Life seems to taking over at the moment, as i have to live life on life's terms i am powerless, well i have the power to hold tight and hang on until things settle down.

I have asked for a few days extension on TMA03 as it would relieve some pressure, i may not need it, although its nice to know it's their if i do.

Sometimes i for forget that i have mental illnesses and guess what? Sometimes i remember. It's like someone comes and sits on my lap while i am driving and takes over all the controls, yet my sight is not interfered with and i can clearly see the car being steered in directions that i did not not indicate to or indeed it continues to drive while i have both feet firmly on the brake pedal and what's also nice is when i clearly believe its time to put my foot on the accelerator, i do not move as i can see the brake pedal is flat to the floor. 

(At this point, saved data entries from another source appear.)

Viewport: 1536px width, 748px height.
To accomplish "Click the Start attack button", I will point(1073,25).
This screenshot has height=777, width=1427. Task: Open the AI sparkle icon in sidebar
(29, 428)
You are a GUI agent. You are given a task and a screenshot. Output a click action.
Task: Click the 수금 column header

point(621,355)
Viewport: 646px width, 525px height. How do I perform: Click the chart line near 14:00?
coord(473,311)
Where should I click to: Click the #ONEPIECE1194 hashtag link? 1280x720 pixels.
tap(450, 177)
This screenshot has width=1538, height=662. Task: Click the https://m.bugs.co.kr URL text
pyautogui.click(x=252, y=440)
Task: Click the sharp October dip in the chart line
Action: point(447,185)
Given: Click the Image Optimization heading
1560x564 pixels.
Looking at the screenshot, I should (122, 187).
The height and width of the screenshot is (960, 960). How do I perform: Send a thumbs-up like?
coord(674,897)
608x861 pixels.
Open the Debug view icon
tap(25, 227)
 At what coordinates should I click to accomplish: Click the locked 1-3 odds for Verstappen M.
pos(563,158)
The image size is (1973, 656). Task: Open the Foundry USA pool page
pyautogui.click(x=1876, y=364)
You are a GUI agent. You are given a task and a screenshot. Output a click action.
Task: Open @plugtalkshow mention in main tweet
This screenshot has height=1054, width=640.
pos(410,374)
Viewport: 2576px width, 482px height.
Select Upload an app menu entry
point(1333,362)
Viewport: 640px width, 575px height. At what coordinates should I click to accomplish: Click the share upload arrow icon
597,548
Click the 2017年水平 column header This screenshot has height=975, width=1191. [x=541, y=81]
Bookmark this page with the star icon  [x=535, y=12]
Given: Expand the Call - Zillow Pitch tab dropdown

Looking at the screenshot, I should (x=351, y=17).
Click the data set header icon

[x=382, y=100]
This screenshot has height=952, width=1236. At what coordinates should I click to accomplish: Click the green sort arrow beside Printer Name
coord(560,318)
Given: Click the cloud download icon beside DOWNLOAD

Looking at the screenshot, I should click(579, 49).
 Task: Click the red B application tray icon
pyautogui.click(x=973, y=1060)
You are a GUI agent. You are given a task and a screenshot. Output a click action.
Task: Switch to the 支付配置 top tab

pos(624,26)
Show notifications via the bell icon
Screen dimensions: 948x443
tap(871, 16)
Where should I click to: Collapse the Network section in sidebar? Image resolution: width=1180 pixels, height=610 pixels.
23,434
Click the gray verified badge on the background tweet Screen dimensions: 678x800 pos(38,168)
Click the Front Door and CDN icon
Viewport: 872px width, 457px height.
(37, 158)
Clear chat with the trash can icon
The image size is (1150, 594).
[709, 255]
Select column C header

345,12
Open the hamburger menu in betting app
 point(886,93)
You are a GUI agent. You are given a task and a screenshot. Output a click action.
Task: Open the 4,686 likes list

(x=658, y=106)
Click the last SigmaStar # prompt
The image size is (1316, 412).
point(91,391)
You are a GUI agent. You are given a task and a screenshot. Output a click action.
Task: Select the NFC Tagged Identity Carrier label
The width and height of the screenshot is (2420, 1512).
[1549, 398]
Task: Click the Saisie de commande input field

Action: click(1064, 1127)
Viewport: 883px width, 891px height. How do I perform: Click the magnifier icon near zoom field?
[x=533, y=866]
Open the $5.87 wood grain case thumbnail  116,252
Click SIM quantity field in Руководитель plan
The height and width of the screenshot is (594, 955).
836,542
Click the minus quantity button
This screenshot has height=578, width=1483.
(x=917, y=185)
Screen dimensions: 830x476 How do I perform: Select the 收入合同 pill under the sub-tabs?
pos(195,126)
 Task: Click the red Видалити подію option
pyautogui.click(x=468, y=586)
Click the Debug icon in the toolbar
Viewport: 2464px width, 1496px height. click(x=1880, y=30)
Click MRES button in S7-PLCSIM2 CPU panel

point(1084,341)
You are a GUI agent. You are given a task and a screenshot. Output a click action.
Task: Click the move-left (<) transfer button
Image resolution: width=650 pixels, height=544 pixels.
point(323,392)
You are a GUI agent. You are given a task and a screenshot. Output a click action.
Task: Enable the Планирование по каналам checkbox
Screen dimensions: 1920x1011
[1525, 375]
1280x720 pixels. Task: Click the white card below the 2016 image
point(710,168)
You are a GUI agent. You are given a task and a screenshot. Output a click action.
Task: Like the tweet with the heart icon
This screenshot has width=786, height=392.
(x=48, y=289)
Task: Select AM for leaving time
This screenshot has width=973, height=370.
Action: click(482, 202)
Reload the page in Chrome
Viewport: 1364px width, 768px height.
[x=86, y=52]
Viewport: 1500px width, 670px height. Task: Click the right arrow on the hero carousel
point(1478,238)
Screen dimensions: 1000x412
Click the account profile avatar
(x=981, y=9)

Fighting it seems senseless yet instinctual, the id strikes, the want to relax and have blurred vision of faith in the new driver, gives me the feeling of a continuous ice cold shower and takes me out of my mind. The ability to understand myself drives me nuts, the ability to analyse myself 'you would think' would bring about a place of restfulness and yet i am left thinking that surly ignorance is bliss.

Blasted Psychotherapists, encouraging me understand, so now what? what do i do with this understanding? I truly do not want to know, knowing brought me here and yet it seems that knowing can not help me leave, just locked in a life long battle of trying to unknow.

I do not care for desire, the id strikes again, yet its intrenched in my brain ready for battle. My curiosity stretches as far as my personal development, as the routine is such, its all i have ever done. my ego is such where i merely survive on my needs, yet, oh contraire, my super ego is over loaded with doubts, questions and criticism's of every thing any one has ever told me, taught me or suggested to me.

I store peoples stories like I'm a hoarder of thoughts, desperate, in the hope of hearing the words that will defuse the confused and leave them fused in a place where all makes sense. In my hast to live in reality my imagination only serves to contradict until i feel burdened by the genetic make up of me, it feels like my mind is at war with my mind, my imagination, ego, super ego and id are all questioning and analysing their selves as though there is not trust between them and i am front row of the show craving shut down, craving 'lights off' if only for a moment. Being at war is something, being at war with yourself is torturous, being in prison is one thing, being in prison in your mind is just as torturous, i guess its time to try sleep now.